6. Un anticuerpo aislado que se une a un polipéptido de la reivindicación 3.

7. El anticuerpo aislado de acuerdo con la reivindicación 6, en el que el anticuerpo es un anticuerpo monoclonal.

8. Una célula hospedadora transfectada o transducida con el vector de la reivindicación 2.

9. Un método para la producción de polipéptido SVPH1-8 que comprende cultivar la célula hospedadora de la reivindicación 8 en condiciones que promueven la expresión de dicho polipéptido.

10. El método de la reivindicación 9, que además comprende recuperar el polipéptido.
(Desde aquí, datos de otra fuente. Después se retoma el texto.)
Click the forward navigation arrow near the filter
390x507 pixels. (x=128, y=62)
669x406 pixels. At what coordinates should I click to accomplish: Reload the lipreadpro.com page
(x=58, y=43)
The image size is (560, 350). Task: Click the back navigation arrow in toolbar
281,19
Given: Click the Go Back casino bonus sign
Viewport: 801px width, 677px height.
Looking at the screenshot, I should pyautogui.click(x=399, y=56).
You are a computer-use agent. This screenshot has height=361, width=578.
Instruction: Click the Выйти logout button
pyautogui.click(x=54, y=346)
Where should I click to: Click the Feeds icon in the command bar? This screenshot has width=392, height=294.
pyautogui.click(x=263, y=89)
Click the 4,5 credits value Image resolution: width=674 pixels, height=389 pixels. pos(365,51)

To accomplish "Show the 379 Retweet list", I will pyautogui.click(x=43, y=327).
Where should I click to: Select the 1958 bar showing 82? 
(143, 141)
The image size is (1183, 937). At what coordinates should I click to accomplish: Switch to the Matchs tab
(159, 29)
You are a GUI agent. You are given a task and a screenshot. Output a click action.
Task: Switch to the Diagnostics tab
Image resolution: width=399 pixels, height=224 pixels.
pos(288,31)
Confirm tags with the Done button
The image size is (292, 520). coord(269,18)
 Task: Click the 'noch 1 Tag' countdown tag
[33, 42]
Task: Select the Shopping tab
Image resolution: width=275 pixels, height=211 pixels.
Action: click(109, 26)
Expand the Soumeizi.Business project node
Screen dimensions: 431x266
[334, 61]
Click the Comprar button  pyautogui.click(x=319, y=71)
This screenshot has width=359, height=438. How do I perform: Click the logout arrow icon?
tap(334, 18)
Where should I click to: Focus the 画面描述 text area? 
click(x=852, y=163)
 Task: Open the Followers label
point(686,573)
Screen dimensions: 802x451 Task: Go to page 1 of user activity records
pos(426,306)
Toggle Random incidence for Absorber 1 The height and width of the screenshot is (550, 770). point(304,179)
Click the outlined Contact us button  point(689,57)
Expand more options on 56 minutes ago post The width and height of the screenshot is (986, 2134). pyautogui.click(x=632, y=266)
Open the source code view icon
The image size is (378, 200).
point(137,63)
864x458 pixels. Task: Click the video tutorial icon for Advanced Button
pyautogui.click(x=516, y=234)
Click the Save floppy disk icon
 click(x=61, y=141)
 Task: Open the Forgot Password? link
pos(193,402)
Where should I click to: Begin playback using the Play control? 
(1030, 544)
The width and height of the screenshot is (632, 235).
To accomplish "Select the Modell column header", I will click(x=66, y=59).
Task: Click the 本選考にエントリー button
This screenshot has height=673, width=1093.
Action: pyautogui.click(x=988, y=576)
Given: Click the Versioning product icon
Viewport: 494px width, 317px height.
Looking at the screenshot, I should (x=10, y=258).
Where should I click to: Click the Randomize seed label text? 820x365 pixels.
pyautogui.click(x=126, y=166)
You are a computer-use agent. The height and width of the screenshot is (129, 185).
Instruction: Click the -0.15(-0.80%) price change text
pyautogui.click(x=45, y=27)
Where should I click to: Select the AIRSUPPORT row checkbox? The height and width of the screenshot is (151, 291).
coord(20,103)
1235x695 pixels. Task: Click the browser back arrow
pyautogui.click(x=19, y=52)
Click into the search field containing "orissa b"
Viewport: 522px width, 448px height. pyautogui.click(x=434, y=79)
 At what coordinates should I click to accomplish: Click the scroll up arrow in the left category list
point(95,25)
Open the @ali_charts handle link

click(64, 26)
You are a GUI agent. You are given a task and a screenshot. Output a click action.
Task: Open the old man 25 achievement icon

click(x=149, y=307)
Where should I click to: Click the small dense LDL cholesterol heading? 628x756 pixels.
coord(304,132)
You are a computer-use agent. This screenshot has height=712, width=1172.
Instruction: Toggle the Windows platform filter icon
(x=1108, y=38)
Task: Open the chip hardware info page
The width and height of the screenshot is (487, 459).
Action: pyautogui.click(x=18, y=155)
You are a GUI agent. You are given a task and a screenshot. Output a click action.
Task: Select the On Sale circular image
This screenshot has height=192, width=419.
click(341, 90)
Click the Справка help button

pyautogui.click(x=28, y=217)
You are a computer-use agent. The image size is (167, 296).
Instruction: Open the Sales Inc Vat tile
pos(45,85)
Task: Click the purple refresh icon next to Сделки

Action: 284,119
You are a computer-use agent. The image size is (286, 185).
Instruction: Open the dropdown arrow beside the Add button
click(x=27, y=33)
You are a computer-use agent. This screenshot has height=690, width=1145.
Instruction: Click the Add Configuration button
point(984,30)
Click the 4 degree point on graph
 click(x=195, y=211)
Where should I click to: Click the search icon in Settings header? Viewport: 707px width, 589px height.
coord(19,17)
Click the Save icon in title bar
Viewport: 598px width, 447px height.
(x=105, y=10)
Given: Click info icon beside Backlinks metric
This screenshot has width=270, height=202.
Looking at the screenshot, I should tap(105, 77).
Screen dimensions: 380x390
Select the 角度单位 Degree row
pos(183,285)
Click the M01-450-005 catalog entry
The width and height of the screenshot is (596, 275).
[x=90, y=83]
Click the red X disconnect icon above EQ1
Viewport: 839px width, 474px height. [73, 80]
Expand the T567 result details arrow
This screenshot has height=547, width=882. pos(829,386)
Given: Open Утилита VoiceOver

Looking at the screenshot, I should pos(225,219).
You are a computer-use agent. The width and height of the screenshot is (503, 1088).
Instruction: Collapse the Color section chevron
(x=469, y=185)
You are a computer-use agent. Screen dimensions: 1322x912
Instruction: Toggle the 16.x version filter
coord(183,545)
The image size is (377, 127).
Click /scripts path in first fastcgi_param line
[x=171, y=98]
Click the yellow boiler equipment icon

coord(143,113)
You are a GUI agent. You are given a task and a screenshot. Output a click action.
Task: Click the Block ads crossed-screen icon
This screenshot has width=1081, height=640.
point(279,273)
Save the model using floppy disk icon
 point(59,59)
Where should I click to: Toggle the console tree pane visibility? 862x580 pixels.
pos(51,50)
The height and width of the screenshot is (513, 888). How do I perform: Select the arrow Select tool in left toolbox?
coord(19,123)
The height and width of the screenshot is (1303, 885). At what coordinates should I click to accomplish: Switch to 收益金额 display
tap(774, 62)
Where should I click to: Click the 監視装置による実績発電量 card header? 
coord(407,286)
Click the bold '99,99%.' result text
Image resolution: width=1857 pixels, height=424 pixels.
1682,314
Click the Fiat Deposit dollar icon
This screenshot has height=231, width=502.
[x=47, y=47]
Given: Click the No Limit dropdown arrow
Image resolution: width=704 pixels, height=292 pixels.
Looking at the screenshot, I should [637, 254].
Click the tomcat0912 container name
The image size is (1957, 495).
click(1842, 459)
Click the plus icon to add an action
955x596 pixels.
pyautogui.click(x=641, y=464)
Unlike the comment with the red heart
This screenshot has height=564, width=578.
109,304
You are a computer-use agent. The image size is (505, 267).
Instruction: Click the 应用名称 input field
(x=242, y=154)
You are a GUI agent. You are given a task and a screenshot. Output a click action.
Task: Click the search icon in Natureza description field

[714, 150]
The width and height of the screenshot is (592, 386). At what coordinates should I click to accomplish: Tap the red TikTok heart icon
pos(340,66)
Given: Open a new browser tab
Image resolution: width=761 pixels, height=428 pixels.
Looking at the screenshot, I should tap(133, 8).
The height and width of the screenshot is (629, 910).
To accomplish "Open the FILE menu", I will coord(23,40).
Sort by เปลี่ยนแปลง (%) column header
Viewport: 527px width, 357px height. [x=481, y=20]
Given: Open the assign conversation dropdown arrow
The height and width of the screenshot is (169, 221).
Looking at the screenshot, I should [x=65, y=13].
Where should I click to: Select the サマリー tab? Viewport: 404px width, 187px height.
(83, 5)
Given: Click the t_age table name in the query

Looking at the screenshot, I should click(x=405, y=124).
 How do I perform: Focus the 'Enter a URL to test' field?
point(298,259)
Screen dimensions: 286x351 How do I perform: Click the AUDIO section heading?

11. Un método para detectar células de los testículos que comprende:

incubar células con una sonda que comprende la molécula de ácido nucleico de la reivindicación 1;

lavar dichas células para retirar la sonda no unida; y

detectar células a las que se unió dicha sonda.

12. Un método para detectar células de los testículos que comprende:

incubar células con un anticuerpo de la reivindicación 6;

lavar dichas células para retirar el anticuerpo no unido; y

detectar células a las que se unió dicho anticuerpo.

13. Un polipéptido aislado que comprende una secuencia de aminoácidos seleccionada del grupo compuesto por:

(a) aminoácidos 1-26 de la SEC ID Nº 2;

(b) aminoácidos 1-397 de la SEC ID Nº 2;

(c) aminoácidos 1-501 de la SEC ID Nº 2;

(d) aminoácidos 1-680 de la SEC ID Nº 2;

(e) aminoácidos 2-76 de la SEC ID Nº 2;

(f) aminoácidos 27-198 de la SEC ID Nº 2;

(g) aminoácidos 27-245 de la SEC ID Nº 2;

(h) aminoácidos 27-397 de la SEC ID Nº 2;

(i) aminoácidos 27-501 de la SEC ID Nº 2;

(j) aminoácidos 27-680 de la SEC ID Nº 2;

(k) aminoácidos 172-245 de la SEC ID Nº 2;

(l) aminoácidos 199-397 de la SEC ID Nº 2;

(m) aminoácidos 199-501 de la SEC ID Nº 2;

(n) aminoácidos 199-680 de la SEC ID Nº 2; y

(o) un fragmento de la secuencia de aminoácidos de la SEC ID Nº 2 que tiene actividad proteinasa.

14. Un polipéptido aislado que tiene un 80% de identidad de aminoácidos con el polipéptido de la SEC ID Nº 2 y que tiene actividad proteasa.

15. Un polipéptido producido de acuerdo con el método de la reivindicación 9.

16. Un método para seleccionar inhibidores de actividad del polipéptido SVPH1-8 que comprende:

(A) poner en contacto una contra-estructura de SVPH1-8 con un polipéptido de la reivindicación 3 ó 15 en presencia y ausencia de un inhibidor de compuesto de ensayo, y

(B) comparar el nivel de complejos formados en presencia y ausencia de dicho compuesto de ensayo, en el que un nivel más bajo de complejos en presencia de dicha muestra de ensayo es indicativo de la presencia de un inhibidor en dicha muestra de ensayo.

17. El método de la reivindicación 16, en el que dicho método es un ensayo doble híbrido de levaduras.

18. Un método de diseño basado en la estructura de un inhibidor de SVPH1-8 que comprende:

a) determinar la estructura tridimensional de un polipéptido de cualquiera de las reivindicaciones 3, 13, ó 15; y

b) sintetizar un inhibidor de SVPH1-8.